Quinn glanced at her and held out a hand palm down, signaling for her to lay off Lido so they could find out why he was so excited. He knew Lido and was sure that if he was this ecstatic he must at least think he had good reason. Besides, Quinn was sure that Lido wasn’t drunk or hungover. Quinn recognized the symptoms. Lido was high on adrenaline while walking the jagged edge of exhaustion.

Lido beamed at both of them. “I worked the Internet all night, and I came up with a name.”

No one moved or said anything for several seconds.

“The name we’ve been looking for?” Pearl asked.

Lido placed a cupped hand on each kneecap and nodded. “The name we’ve got for sure.”

Pearl walked over to the brewer and poured him a cup of coffee.

Tanya Moody had overslept. Her first thought when she opened her eyes was that she shouldn’t have taken that extra sleeping pill last night to calm her nerves. Daylight was streaming into the bedroom. She’d left the drapes opened wide and the window raised, so she could get some breeze during the first cool night forecast in weeks.

Tanya’s second thought was that she was going to be late for work, and cascading behind that came the realization that something was wrong. She couldn’t move. She became aware that she was breathing through her nose, and that realization made it suddenly difficult to breathe.

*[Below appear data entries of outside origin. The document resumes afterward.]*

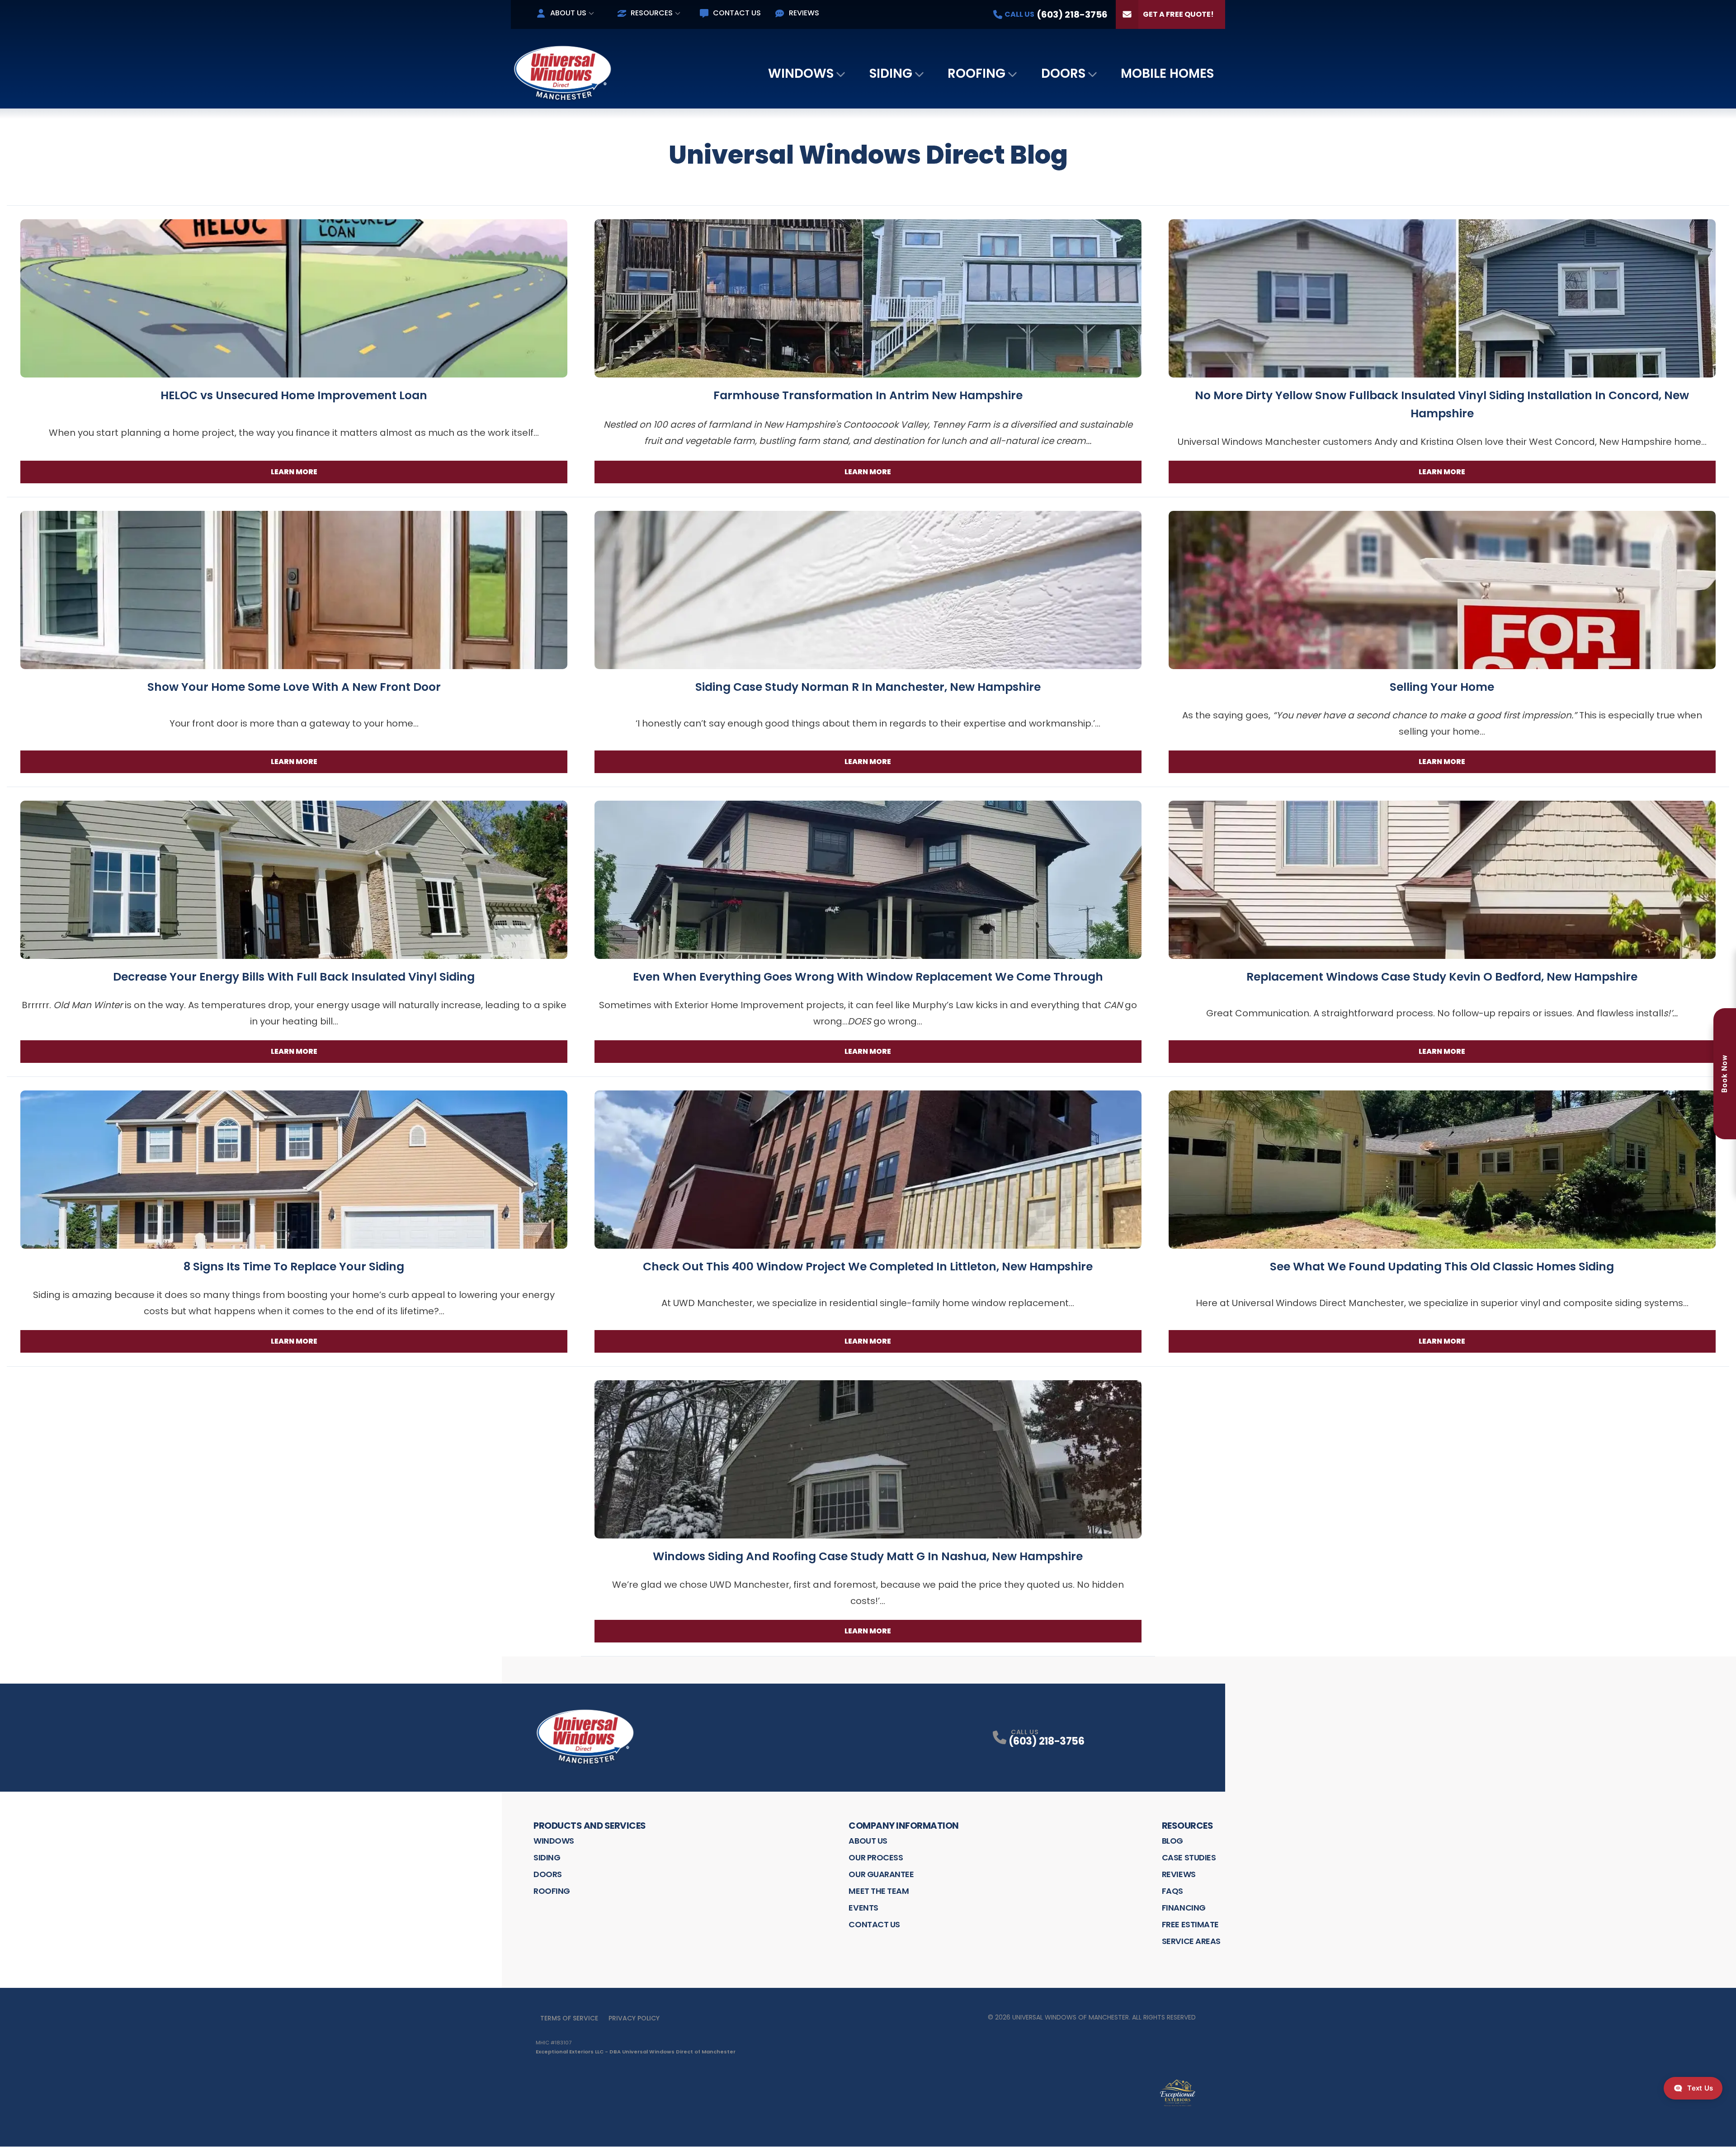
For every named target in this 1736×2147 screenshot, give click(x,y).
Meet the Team (879, 1891)
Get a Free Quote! (1178, 14)
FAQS (1172, 1891)
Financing (1184, 1907)
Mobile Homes (1167, 73)
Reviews (804, 13)
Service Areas (1191, 1941)
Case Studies (1189, 1857)
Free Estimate (1190, 1924)
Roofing (976, 73)
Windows (801, 73)
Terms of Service (569, 2018)
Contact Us (737, 13)
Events (863, 1907)
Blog (1172, 1840)
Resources (652, 13)
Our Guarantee (881, 1874)
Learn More (294, 472)
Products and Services (589, 1825)
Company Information (904, 1825)
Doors (1063, 73)
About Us (568, 13)
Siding (890, 73)
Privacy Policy (634, 2018)
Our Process (876, 1857)
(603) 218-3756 (1046, 1741)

She tried to explore with her tongue, but even that was constricted. Her mouth was stuffed with material of some sort. Silk? She probed with her tongue’s tip and found the backs of her teeth, managed to open her mouth slightly, and beyond the folds of material felt the tacky surface of… tape!

And the material jammed into her mouth was silk…

She knew immediately what was happening. The open window she’d thought was far enough from the fire escape hadn’t been far enough away at all.

She had a visitor.

Panic hit her as if she’d been Tasered. Her body vibrated and bucked, but she remained lying on her stomach, her wrists taped tightly behind her at the small of her back, her legs taped firmly together.